Problem statement | The answer must repeat every record exactly, with all pictures omitted.

Data excerpts
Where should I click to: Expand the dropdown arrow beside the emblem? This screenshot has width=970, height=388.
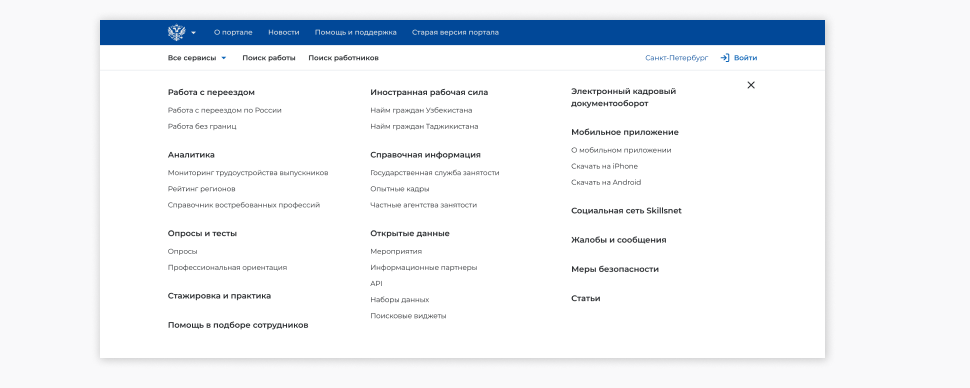click(x=194, y=33)
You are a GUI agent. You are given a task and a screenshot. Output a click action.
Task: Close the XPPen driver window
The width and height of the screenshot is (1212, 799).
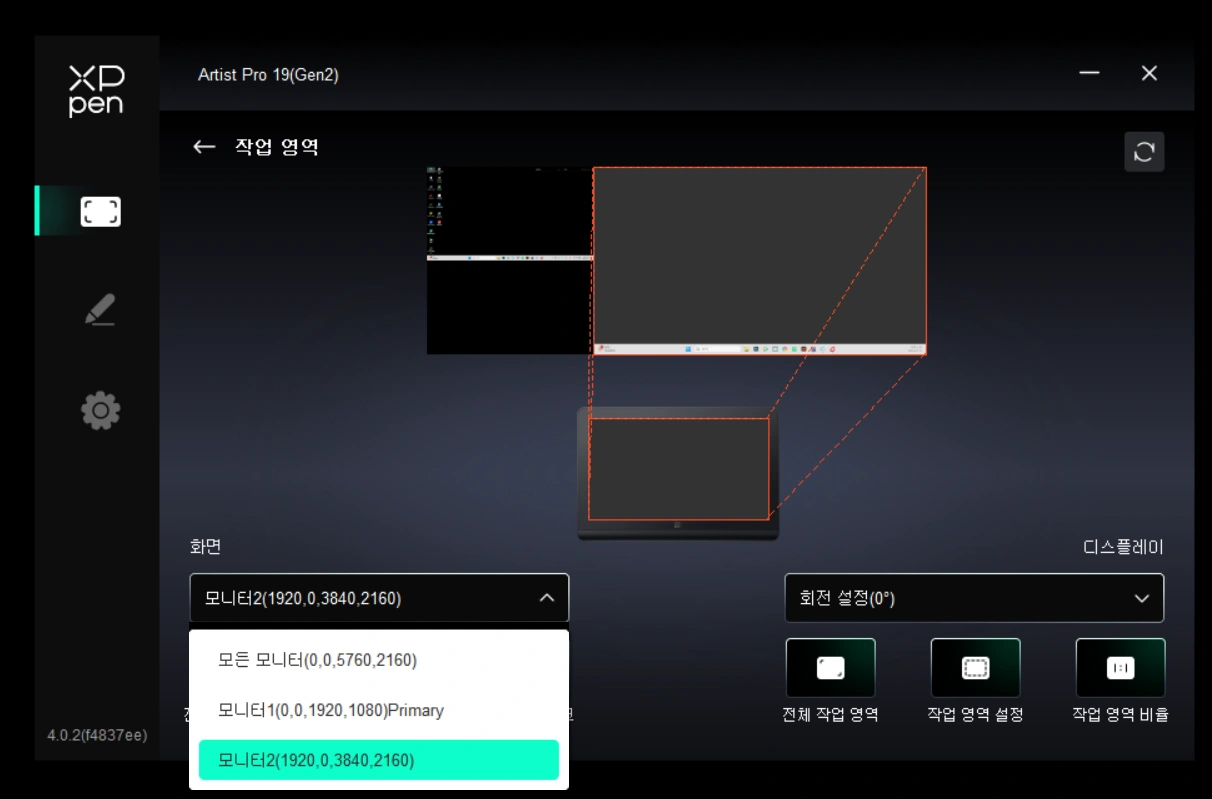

Task answer |
Where should I click to: Expand the dropdown arrow beside the emblem? This screenshot has width=970, height=388.
click(x=194, y=33)
You are a GUI agent. You are given a task and a screenshot. Output a click action.
Task: Close the XPPen driver window
The width and height of the screenshot is (1212, 799).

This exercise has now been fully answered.